In order to stay well, people with coeliac disease must avoid gluten for the rest of their lives. Eating any gluten, no matter how small an amount, can damage the small intestine. The damage will occur in anyone with the disease, including people without noticeable symptoms. Depending on a person's age at diagnosis, some problems will not improve, such as delayed growth and tooth discoloration.

Some people with coeliac disease show no improvement on the gluten-free diet. The condition is called unresponsive coeliac disease. The most common reason for poor response is that small amounts of gluten are still present in the diet. Advice from a dietitian who is skilled in educating patients about the gluten-free diet is essential to achieve best results.

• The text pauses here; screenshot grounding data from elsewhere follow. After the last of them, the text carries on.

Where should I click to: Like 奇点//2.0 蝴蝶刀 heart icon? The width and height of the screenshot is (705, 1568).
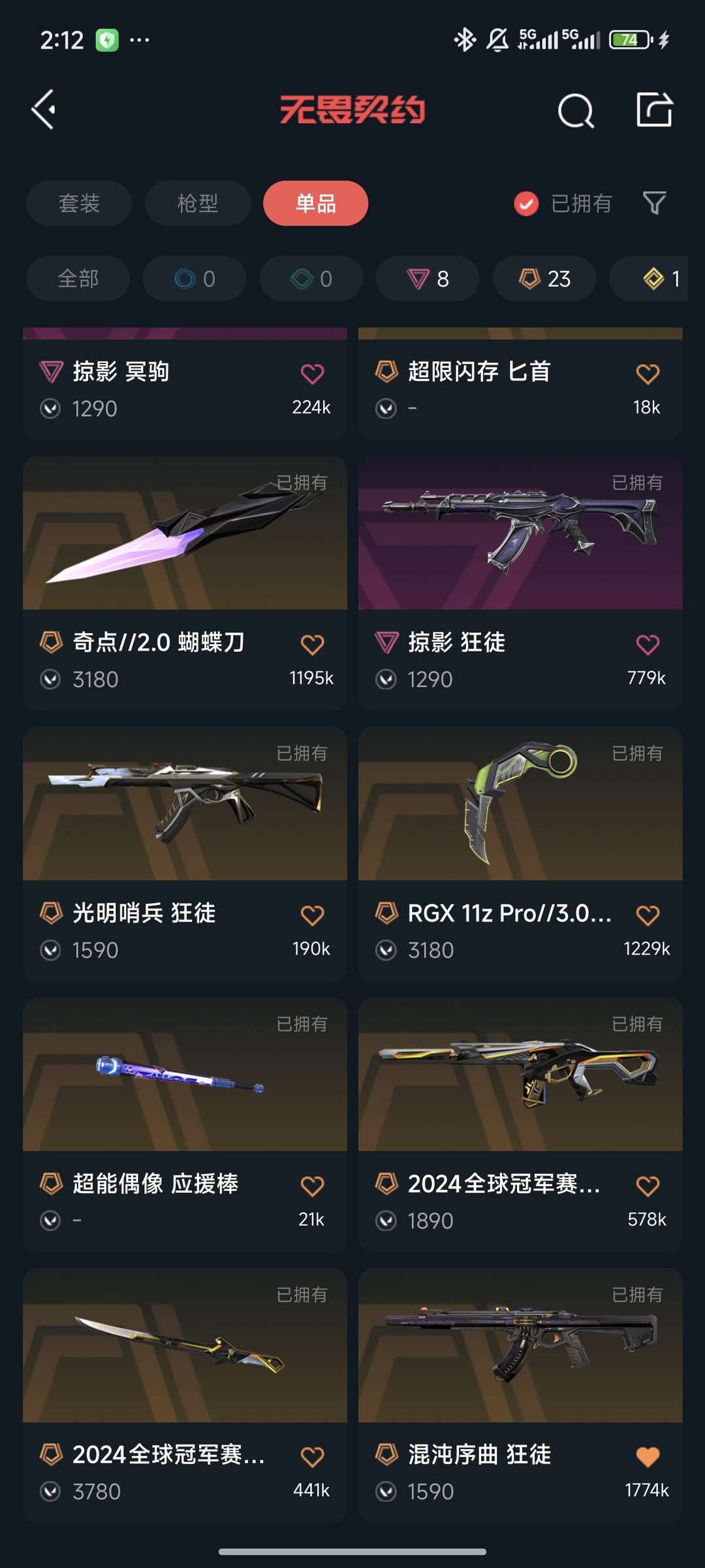click(x=312, y=644)
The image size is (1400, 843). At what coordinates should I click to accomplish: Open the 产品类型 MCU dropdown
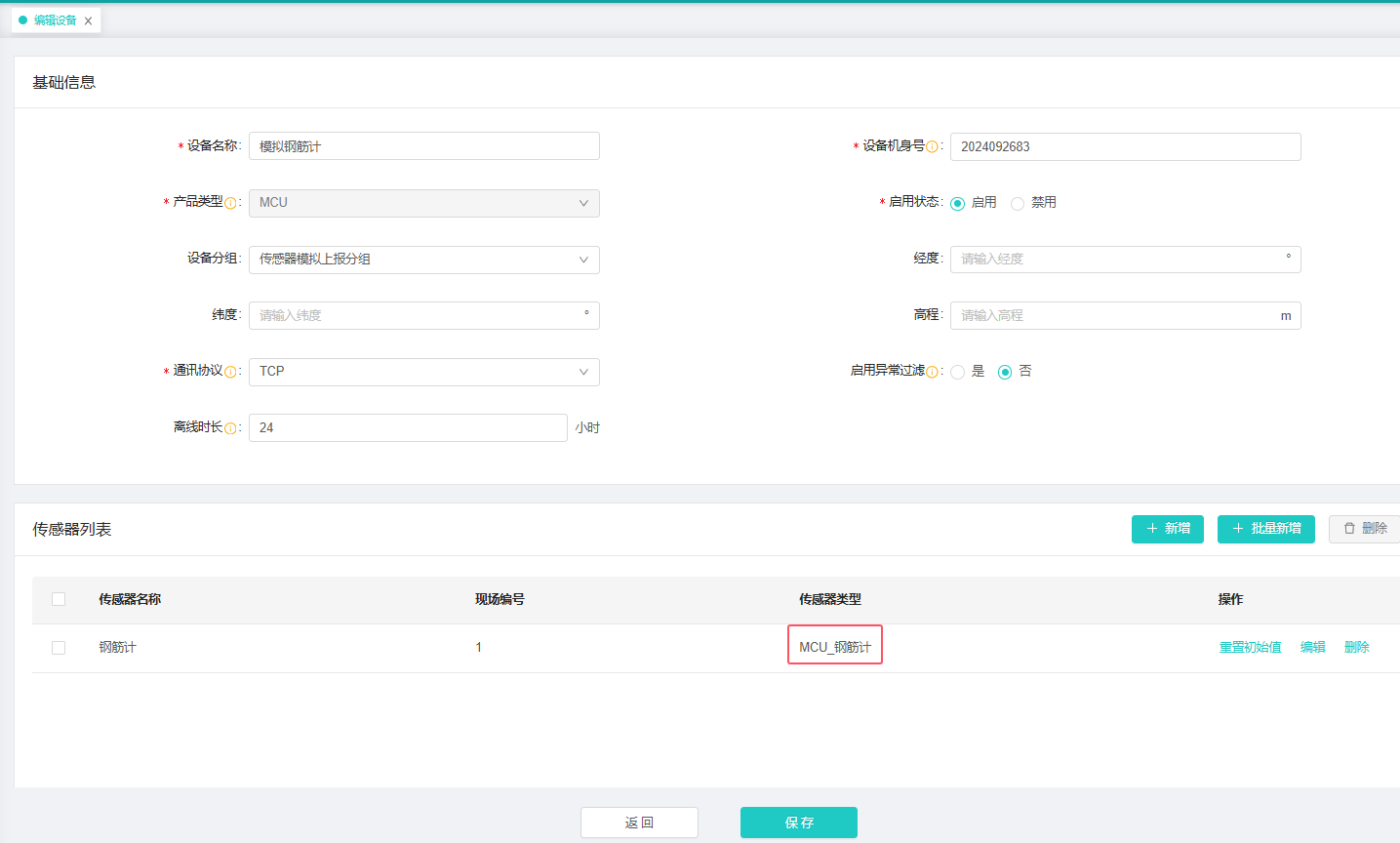pos(423,203)
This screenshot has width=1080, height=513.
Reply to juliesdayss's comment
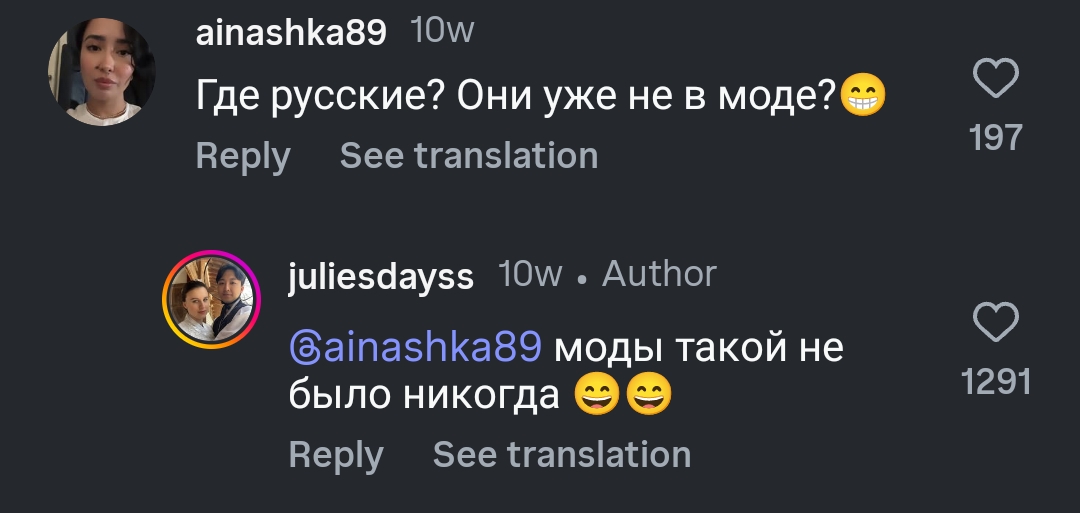336,455
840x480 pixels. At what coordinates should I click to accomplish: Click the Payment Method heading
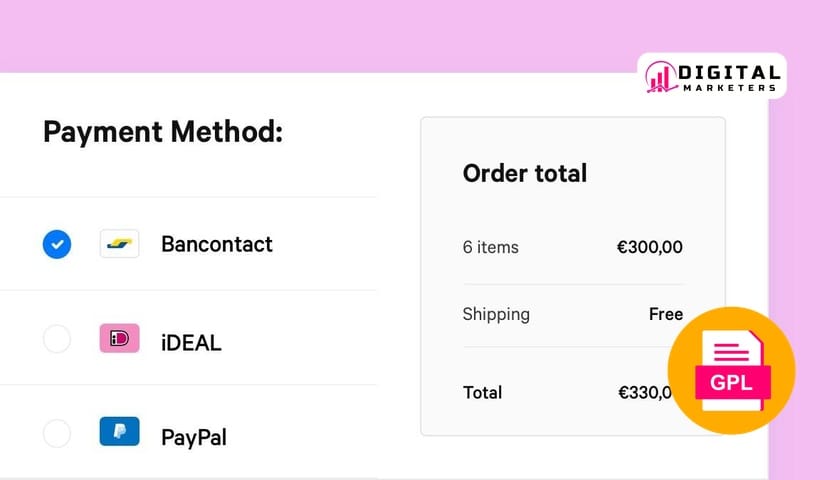[x=163, y=132]
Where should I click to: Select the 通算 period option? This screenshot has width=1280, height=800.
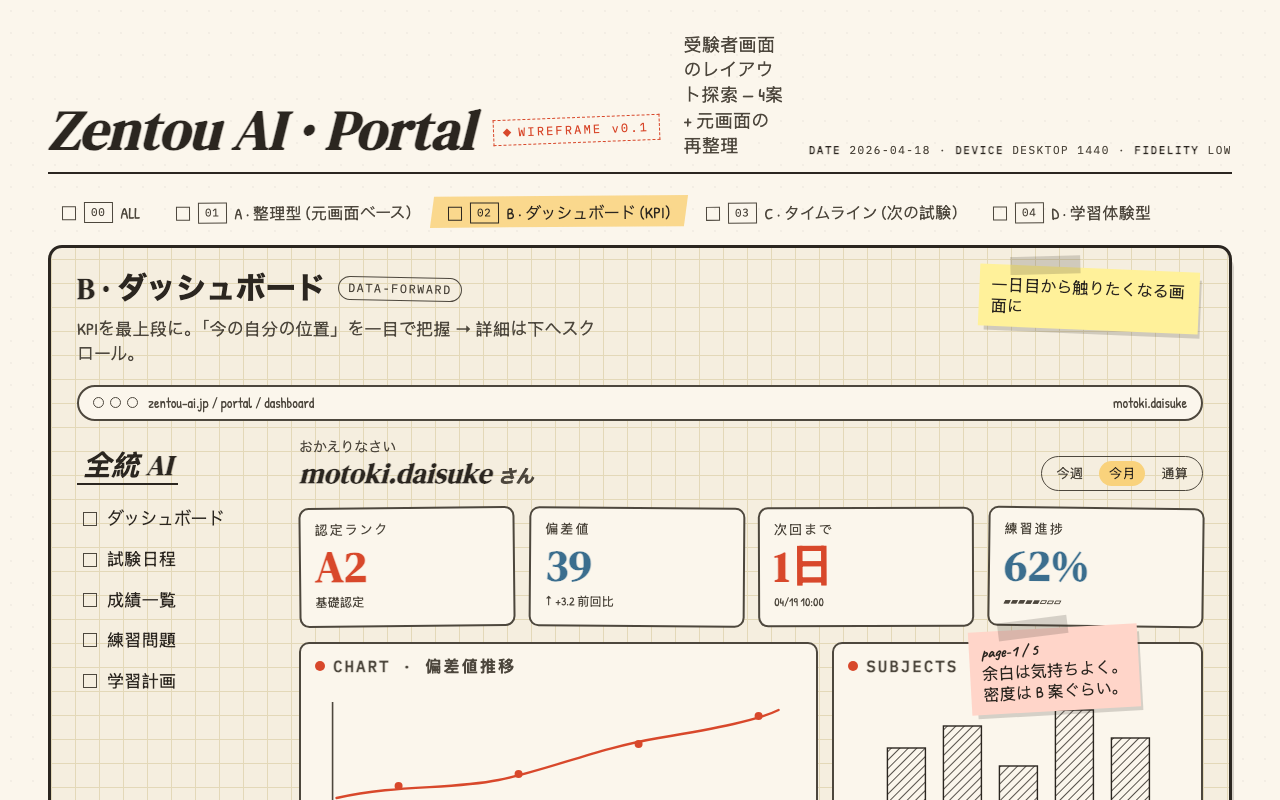(1174, 473)
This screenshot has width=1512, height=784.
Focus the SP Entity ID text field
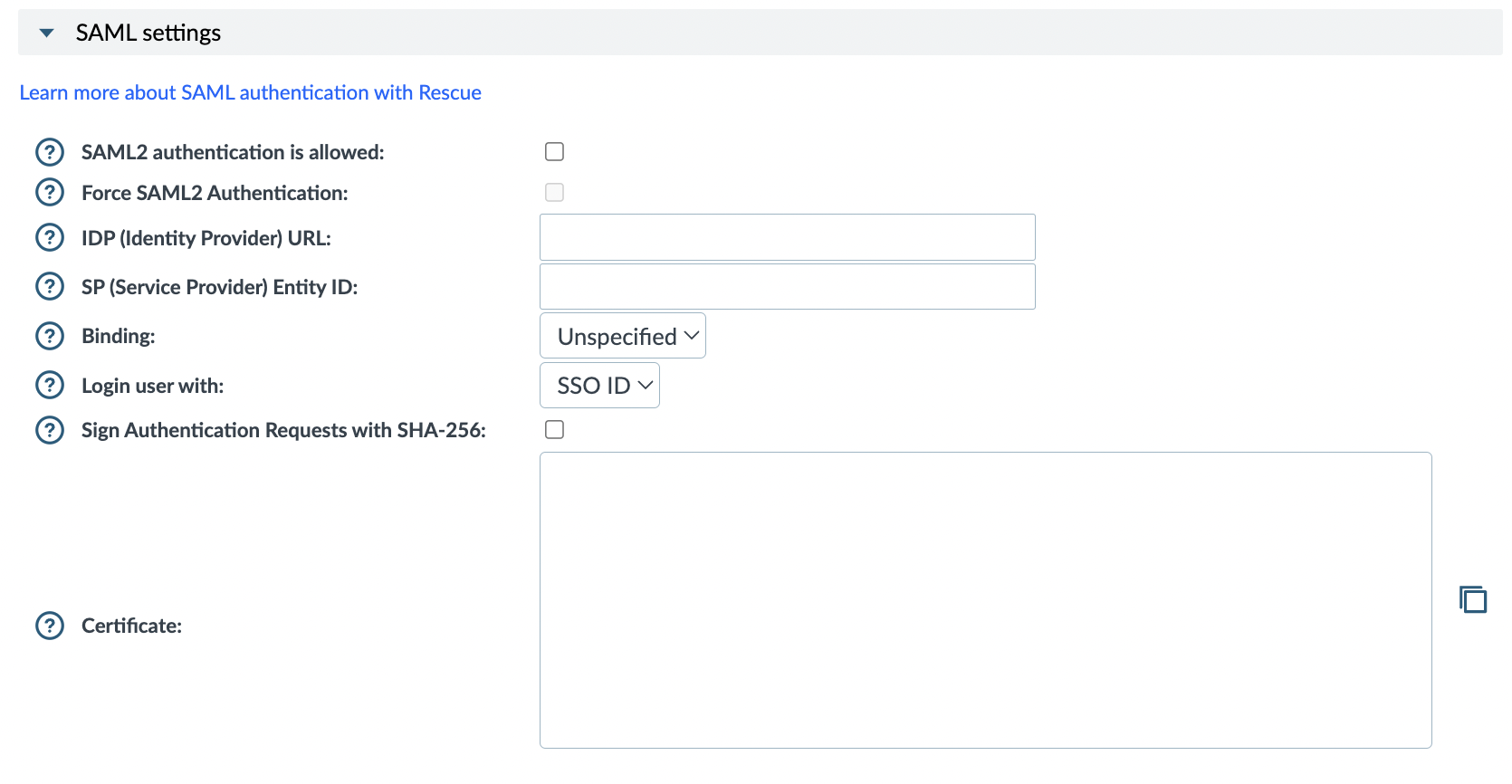click(x=787, y=287)
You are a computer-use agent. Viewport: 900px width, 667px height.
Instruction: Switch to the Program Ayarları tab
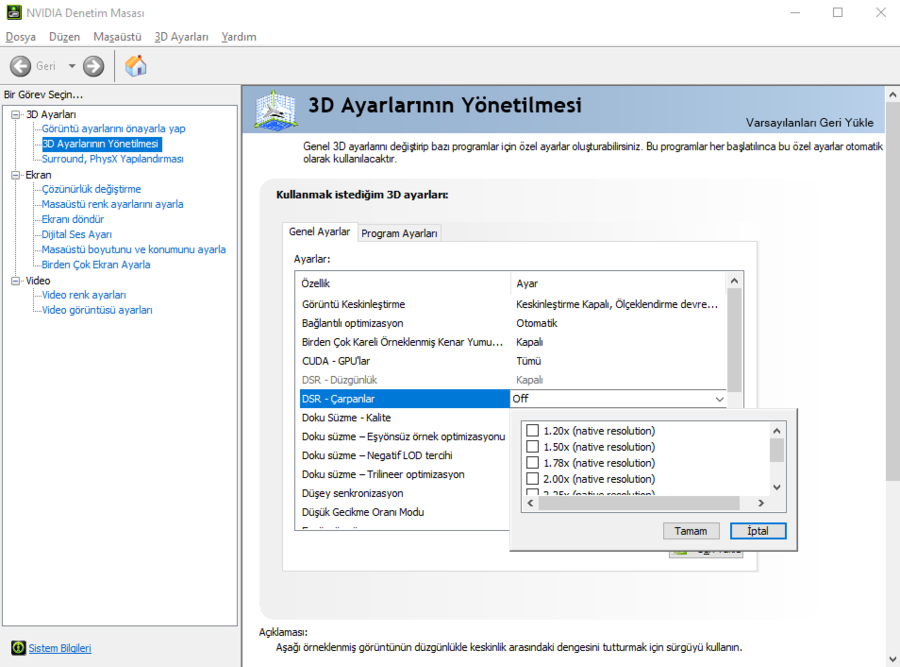click(x=399, y=233)
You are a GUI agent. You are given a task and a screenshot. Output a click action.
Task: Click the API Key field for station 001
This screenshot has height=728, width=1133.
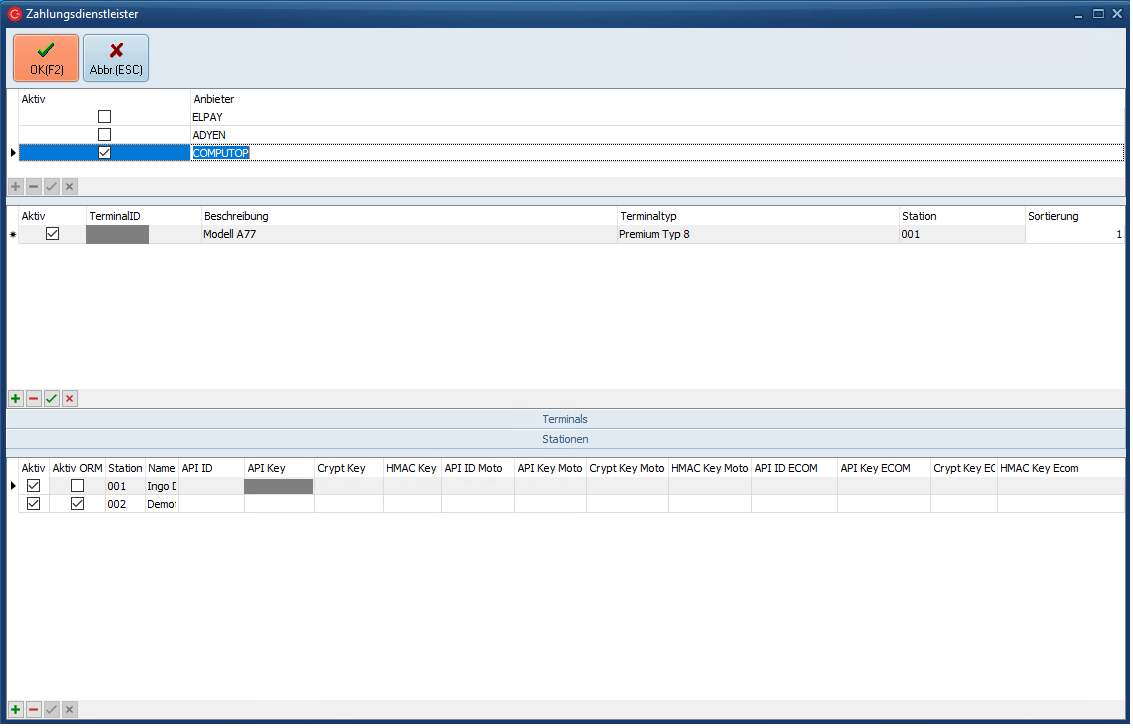pos(279,486)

Rarely, the intestinal injury will continue despite a strictly gluten-free diet. People in this situation have severely damaged intestines that cannot heal. Because their intestines are not absorbing enough nutrients, they may need to directly receive nutrients into their bloodstream through a vein (intravenously). People with this condition may need to be evaluated for complications of the disease. Researchers are now evaluating drug treatments for unresponsive coeliac disease.

What are the complications of coeliac disease?

Damage to the small intestine and the resulting nutrient absorption problems put a person with coeliac disease at risk for malnutrition and anaemia as well as several diseases and health problems.

  • Lymphoma and adenocarcinoma are cancers that can develop in the intestine.
  • Osteoporosis is a condition in which the bones become weak, brittle, and prone to breaking. Poor calcium absorption contributes to osteoporosis.
  • Miscarriage and congenital malformation of the baby, such as neural tube defects, are risks for pregnant women with untreated coeliac disease because of nutrient absorption problems.
  • Short stature refers to being significantly under-the-average height. Short stature results when childhood coeliac disease prevents nutrient absorption during the years when nutrition is critical to a child's normal growth and development. Children who are diagnosed and treated before their growth stops may have a catch-up period.